STATEMENT OF CLAIM: This is to serve notice, as required by the rules of the National Railroad Adjustment Board of my intention to file an ex parts submission on June 12, 1971 covering an unadjusted dispute between me and the Illinois Central Railroad involving the question:

1. whether the U. S. Congress, House Joint Resolution to Provide for a Temporary Prohibition of Strikes and Lockouts with Respect to the Current Railway Labor-Management Dispute, Pub. L. 91-541, 91st Cong., H. J. R. 1413, Sec. 3 ordering a five (5) percent retroactive increase in rates of pay effective from January 1, 1970 is also applicable to me considering that the aforementioned section only allowed for inereaves in rates of pay made by agreement, and did NOT allow for an agreement to neither decrease nor keep stationary the wages of those employes covered under Section one (1) of the aforementioned House Joint Resolution, thus, making Section I (i) of the agreement ratified by C. L. Dennis on February 25, 1971 null and void.

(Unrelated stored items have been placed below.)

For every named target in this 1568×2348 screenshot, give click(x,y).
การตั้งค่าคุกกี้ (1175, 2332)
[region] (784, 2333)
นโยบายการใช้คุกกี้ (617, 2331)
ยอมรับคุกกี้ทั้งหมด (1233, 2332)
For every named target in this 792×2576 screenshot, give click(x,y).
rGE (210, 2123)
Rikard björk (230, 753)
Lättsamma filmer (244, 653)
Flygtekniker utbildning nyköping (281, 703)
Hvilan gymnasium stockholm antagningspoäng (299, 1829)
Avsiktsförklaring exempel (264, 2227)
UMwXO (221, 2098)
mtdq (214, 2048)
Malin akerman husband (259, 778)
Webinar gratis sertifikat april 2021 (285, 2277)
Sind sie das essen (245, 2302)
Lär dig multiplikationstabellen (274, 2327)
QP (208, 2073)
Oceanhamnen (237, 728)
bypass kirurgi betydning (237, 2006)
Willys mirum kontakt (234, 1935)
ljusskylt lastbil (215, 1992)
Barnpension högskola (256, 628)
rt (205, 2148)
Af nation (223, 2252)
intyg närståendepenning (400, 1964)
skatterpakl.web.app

2. that while I remained in the service of the Illinois Central Railroad from January 1, 1970 until August 25, 1970 and although I continued laboring under an antiquated contract which theoretically had expired at 12:01 A. M., January 1, 1970, that when the Brotherhood of Railway and Steamship Clerks reached agreement with the Nation's railroads on February 14, 1971, Section I (i) which forbade payment of retroactive pay to employes who prior to December 11, 1970, voluntarily left the service of the carrier could not be made applicable or valid for me due to the following reasons:






3. that the agreement reached by the Brotherhood of Railway and Steamship Clerks with the Nation's railroads, viz., Section I (i) is totally and without a doubt discrimination in that the sole basis for the receiving of retroactive pay is unjust and unfair to pay someone else, who provided the same services I did, a five (5) percent retroactive wage increase simply because of three (3) months longer tenure. A more just basis perhaps, would be whether or not I was employed during the disputed period. The basis currently being used as set by the aforementioned Section I (i) is totally without precedent. In this one respect the current agreement between management and labor is a violation of my Constitutional rights prohibiting arbitrary discrimination.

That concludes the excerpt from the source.